[
https://issues.apache.org/jira/browse/PIG-2368?page=com.atlassian.jira.plugin.system.issuetabpanels:all-tabpanel
]
Daniel Charles updated PIG-2368:
--------------------------------
Description:
When executed with Penny, a given script without schema specified doesn't
convert the values to proper type and therefore the operators fed by the agent
output incorrectly compute the result.
For reference:
copy a file with the content below to /home/hadoop/tablea.
0;4;2
1;3;3
2;2;0
3;1;4
4;0;1
script.pig content:
a = load '/home/hadoop/tablea' using PigStorage(';');
b = filter a by $2 < 1000;
store b into '/home/hadoop/tablea.out';
PENNY:
Command Line:
java -cp
/var/tmp/hadoop-0.20.2/conf:/var/tmp/pig-0.9.1/pig.jar:/var/tmp/pig-0.9.1/contrib/penny/java/penny.jar
org.apache.pig.penny.apps.ri.Main script.pig b 2
Output summary:
Input(s):
Successfully read 5 records (30 bytes) from: "/home/hadoop/tablea"
Output(s):
Successfully stored 0 records in: "/home/hadoop/tablea.out"
Counters:
Total records written : 0 [OUTPUT FILE IS EMPTY]
Total bytes written : 0
Spillable Memory Manager spill count : 0
Total bags proactively spilled: 0
Total records proactively spilled: 0
11/11/15 18:57:54 INFO mapReduceLayer.MapReduceLauncher: Success!
----------------------
Using the same environment and running pig without penny
Command Line:
pig script.pig
Output summary:
Input(s):
Successfully read 5 records (30 bytes) from: "/home/hadoop/tablea"
Output(s):
Successfully stored 5 records (30 bytes) in: "/home/hadoop/tablea.out"
Counters:
Total records written : 5
Total bytes written : 30
Spillable Memory Manager spill count : 0
Total bags proactively spilled: 0
Total records proactively spilled: 0
================
It happens because when the plan is rebuilt in penny, it fails to proper add
the type of the column which is recognized as bytearray instead of integer.
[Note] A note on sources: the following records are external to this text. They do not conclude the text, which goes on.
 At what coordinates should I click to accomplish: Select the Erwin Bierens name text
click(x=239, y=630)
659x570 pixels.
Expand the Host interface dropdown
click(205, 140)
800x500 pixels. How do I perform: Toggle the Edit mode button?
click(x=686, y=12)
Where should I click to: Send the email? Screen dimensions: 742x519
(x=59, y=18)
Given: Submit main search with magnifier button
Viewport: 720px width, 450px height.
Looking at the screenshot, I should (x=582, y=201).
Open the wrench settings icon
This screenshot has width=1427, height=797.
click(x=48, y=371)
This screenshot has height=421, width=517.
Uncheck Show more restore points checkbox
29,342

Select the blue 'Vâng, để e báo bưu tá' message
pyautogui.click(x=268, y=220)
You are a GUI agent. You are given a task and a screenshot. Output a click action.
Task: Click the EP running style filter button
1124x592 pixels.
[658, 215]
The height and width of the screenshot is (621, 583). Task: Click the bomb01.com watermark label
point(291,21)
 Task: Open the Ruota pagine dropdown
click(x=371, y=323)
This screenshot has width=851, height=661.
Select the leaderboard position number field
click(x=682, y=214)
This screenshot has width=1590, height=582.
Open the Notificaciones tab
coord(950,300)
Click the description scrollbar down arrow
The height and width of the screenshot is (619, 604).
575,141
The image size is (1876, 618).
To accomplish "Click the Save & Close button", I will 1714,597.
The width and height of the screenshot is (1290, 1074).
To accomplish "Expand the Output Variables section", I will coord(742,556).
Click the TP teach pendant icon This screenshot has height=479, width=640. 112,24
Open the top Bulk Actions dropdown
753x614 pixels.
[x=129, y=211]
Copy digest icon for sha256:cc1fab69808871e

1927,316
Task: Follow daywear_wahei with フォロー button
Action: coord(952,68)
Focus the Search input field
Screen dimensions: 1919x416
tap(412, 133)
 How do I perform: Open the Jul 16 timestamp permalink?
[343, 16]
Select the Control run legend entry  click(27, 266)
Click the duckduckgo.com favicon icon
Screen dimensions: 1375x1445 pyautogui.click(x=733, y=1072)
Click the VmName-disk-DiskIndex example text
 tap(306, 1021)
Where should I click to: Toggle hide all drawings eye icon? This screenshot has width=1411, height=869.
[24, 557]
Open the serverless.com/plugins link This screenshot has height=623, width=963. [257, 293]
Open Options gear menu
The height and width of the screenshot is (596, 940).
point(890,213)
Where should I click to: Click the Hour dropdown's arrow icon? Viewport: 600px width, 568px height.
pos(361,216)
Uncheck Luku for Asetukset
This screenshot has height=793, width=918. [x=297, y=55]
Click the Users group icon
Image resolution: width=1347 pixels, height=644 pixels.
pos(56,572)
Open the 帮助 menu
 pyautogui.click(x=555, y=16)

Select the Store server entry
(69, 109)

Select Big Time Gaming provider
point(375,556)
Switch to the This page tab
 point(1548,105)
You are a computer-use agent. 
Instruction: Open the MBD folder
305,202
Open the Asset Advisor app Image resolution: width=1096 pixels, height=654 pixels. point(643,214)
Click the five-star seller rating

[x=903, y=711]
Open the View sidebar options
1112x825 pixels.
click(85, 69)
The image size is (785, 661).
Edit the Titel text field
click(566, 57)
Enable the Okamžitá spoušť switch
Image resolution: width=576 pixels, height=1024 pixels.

similar issue can be seen for the -nop- application too.
was:
When executed with penny a script that has no schema especified doesnt convert
the values to proper type and therefore mess up with he result.
For reference:
copy a file with the content below to /home/hadoop/tablea.
0;4;2
1;3;3
2;2;0
3;1;4
4;0;1
script.pig content:
a = load '/home/hadoop/tablea' using PigStorage(';');
b = filter a by $2 < 1000;
store b into '/home/hadoop/tablea.out';
PENNY:
Command Line:
java -cp
/var/tmp/hadoop-0.20.2/conf:/var/tmp/pig-0.9.1/pig.jar:/var/tmp/pig-0.9.1/contrib/penny/java/penny.jar
org.apache.pig.penny.apps.ri.Main script.pig b 2
Output summary:
Input(s):
Successfully read 5 records (30 bytes) from: "/home/hadoop/tablea"
Output(s):
Successfully stored 0 records in: "/home/hadoop/tablea.out"
Counters:
Total records written : 0 [OUTPUT FILE IS EMPTY]
Total bytes written : 0
Spillable Memory Manager spill count : 0
Total bags proactively spilled: 0
Total records proactively spilled: 0
11/11/15 18:57:54 INFO mapReduceLayer.MapReduceLauncher: Success!
----------------------
Using the same environment and running pig without penny
Command Line:
pig script.pig
Output summary:
Input(s):
Successfully read 5 records (30 bytes) from: "/home/hadoop/tablea"
Output(s):
Successfully stored 5 records (30 bytes) in: "/home/hadoop/tablea.out"
Counters:
Total records written : 5
Total bytes written : 30
Spillable Memory Manager spill count : 0
Total bags proactively spilled: 0
Total records proactively spilled: 0
================
It happens because when the plan is rebuilt in penny, it fails to proper add
the type of the column which is recognized as bytearray instead of integer.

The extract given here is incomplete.